I remember studying late at the library, my mind lost in a stack of notes, my hand dipping into a vast bag of gummy raspberries. I remember the charge I got in that particularly good philosophy seminar when we were debating ontology and phenomenology and talking breathlessly about Spinoza and Leibniz and the theory of other possible worlds; how my heart thumped magically in my chest as I threw up my hand to say something. I remember standing in sludge in fraternity basements and laughing with friends and flirting with boys and literally feeling youth and freedom with every breath.

I remember eating cup after cup of Tomato Florentine soup from Au Bon Pain when I was hungover; it seemed to be the answer. I remember dancing with a group of sorority sisters, all of us happy and dressed in black, on the Women's Table on Cross Campus. I remember getting ready for a night out in my room, blasting my big sister's mixed tape (Think: Nothing Compares to You, Jessie's Girl), passing around a bottle of cheap champagne. I remember meeting with my Philosophy adviser, a small and brilliant man, who was passionate about Plato and loved to tell stories about yogurt.

I remember being selfish, confident, excited, nervous, happy, proud, uncertain, young, mature, free, protected, lucky, pressured. I remember feeling gorgeous and feeling fat. I remember falling in love and feeling doubt. I remember not knowing a thing, and knowing absolutely everything. I remember reading, and writing, and drinking coffee. I remember calling home. I remember going home, picking up a Subway sandwich at the train station, hopping on Metro North, heading home, the world blurring by.

I remember graduation day. I was tired and puffy. I wore a black dress with little flowers under my gown. It was sunny that day as we came together in clusters and walked. I remember the Pierson dean announcing my honors: Aidan Donnelley. Magna Cum Laude. The gasps were audible. I'm pretty sure everyone thought I was a not-so-smart blond.

WORK TO COMPLETE - Copy the college memoir from "I remember being" to "world blurring by.". The listing that follows plays no part in this exercise.

DATASET -

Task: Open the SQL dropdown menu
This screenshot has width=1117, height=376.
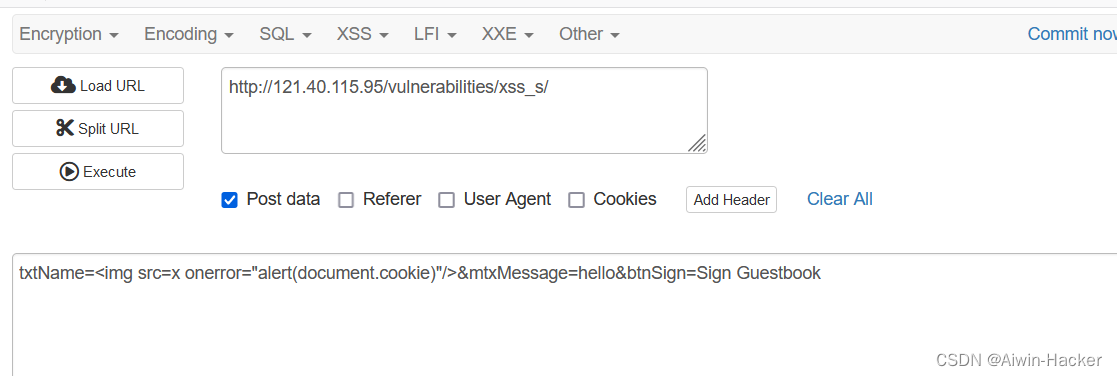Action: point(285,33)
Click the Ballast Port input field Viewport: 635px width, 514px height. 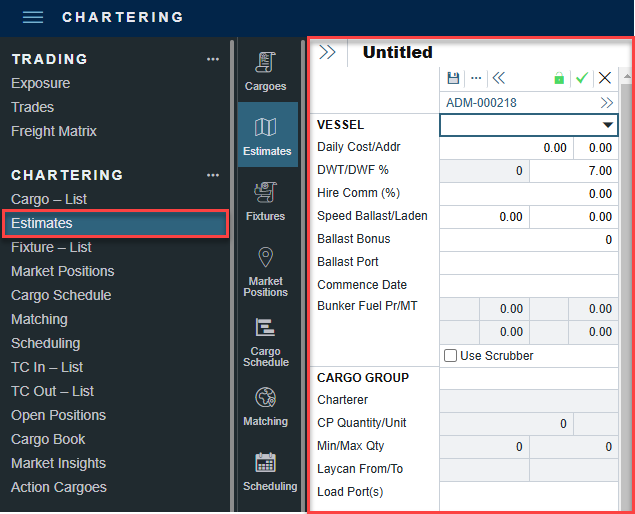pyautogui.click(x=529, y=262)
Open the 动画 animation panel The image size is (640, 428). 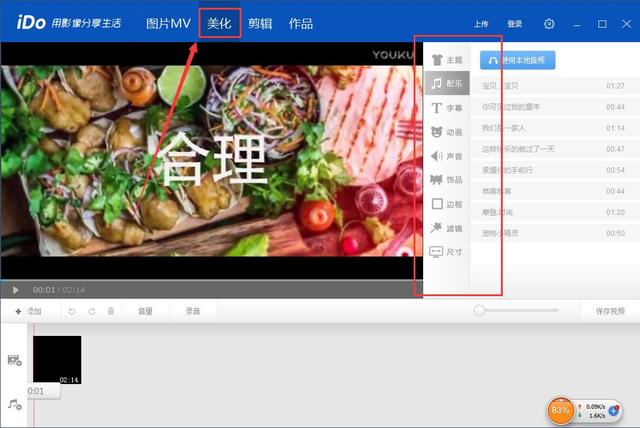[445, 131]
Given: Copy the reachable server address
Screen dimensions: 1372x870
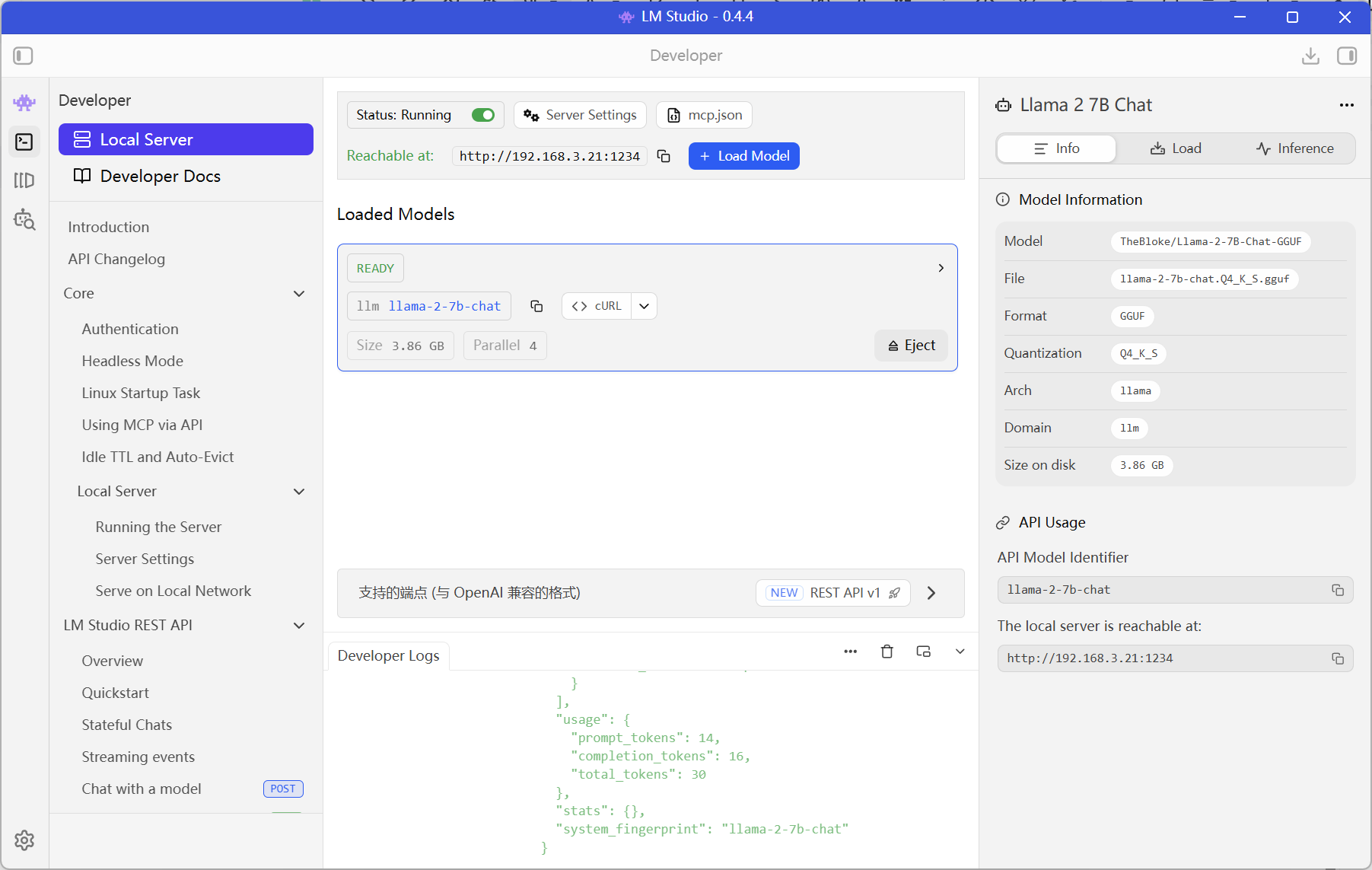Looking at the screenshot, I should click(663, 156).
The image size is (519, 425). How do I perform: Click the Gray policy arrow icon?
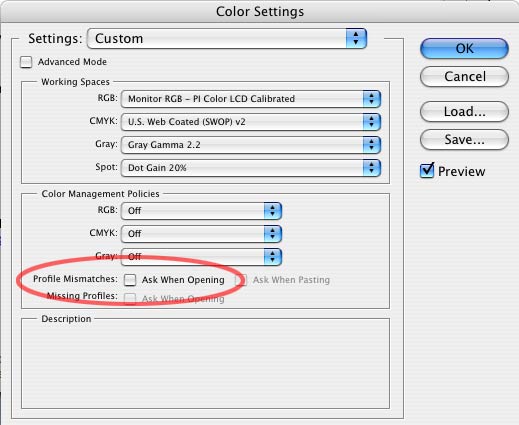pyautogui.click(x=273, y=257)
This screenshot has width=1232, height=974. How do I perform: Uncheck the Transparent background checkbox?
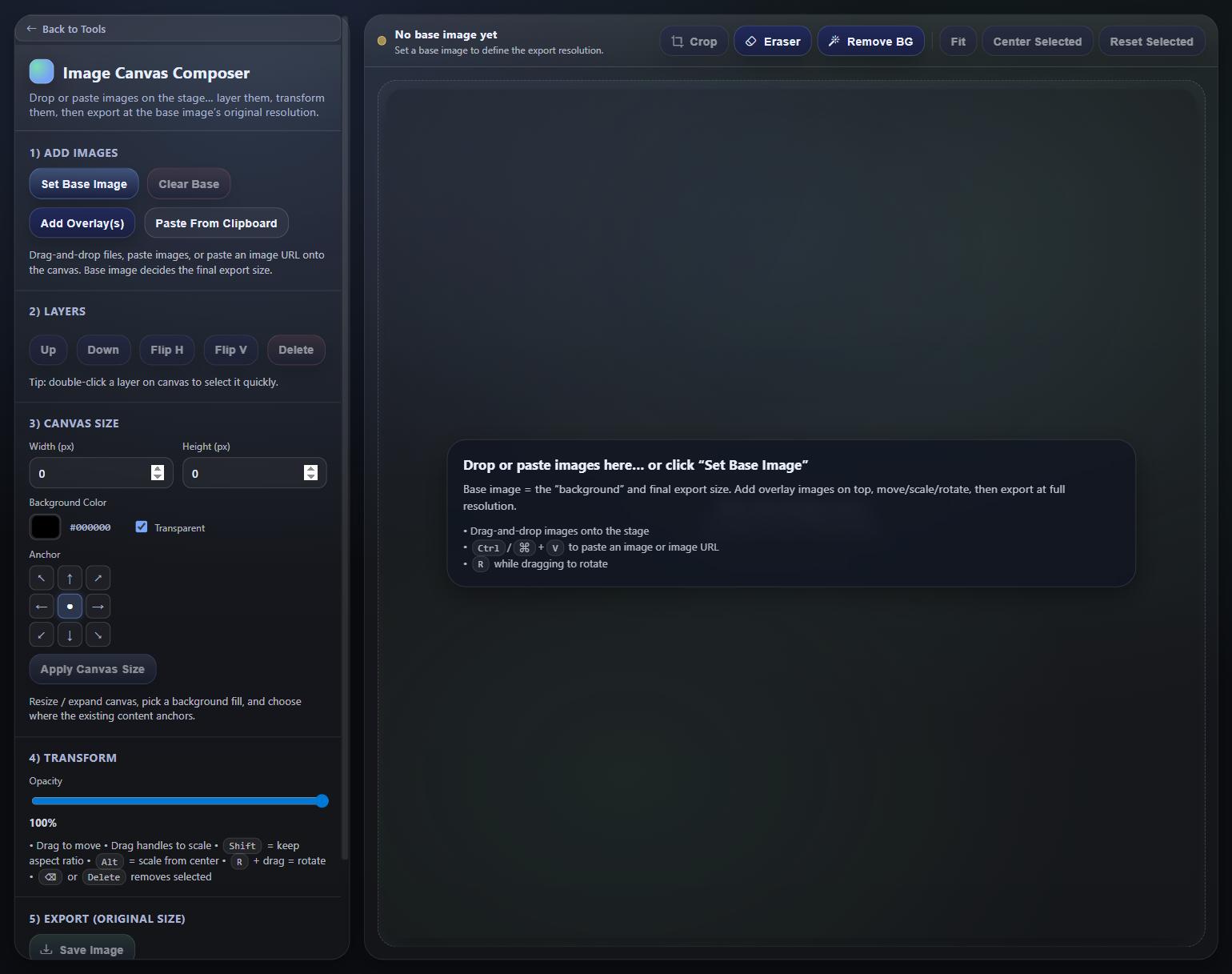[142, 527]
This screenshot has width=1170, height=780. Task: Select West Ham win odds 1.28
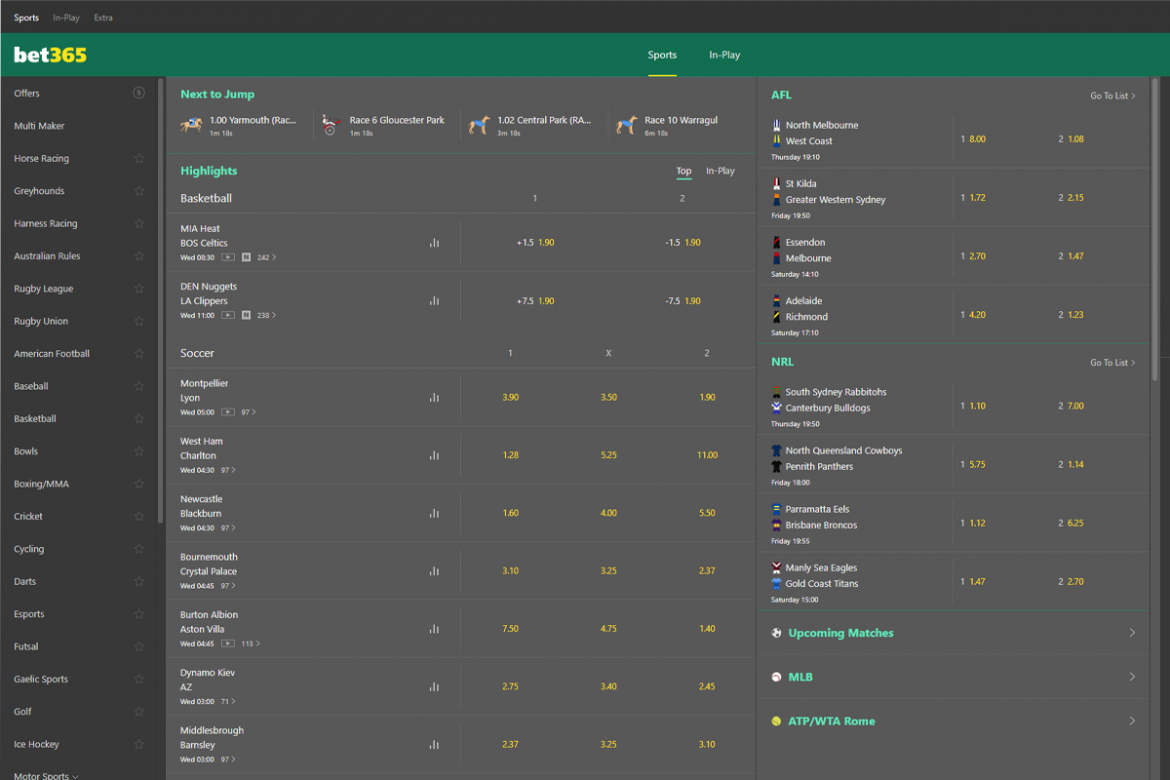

EXERCISE OUTPUT -
I remember being selfish, confident, excited, nervous, happy, proud, uncertain, young, mature, free, protected, lucky, pressured. I remember feeling gorgeous and feeling fat. I remember falling in love and feeling doubt. I remember not knowing a thing, and knowing absolutely everything. I remember reading, and writing, and drinking coffee. I remember calling home. I remember going home, picking up a Subway sandwich at the train station, hopping on Metro North, heading home, the world blurring by.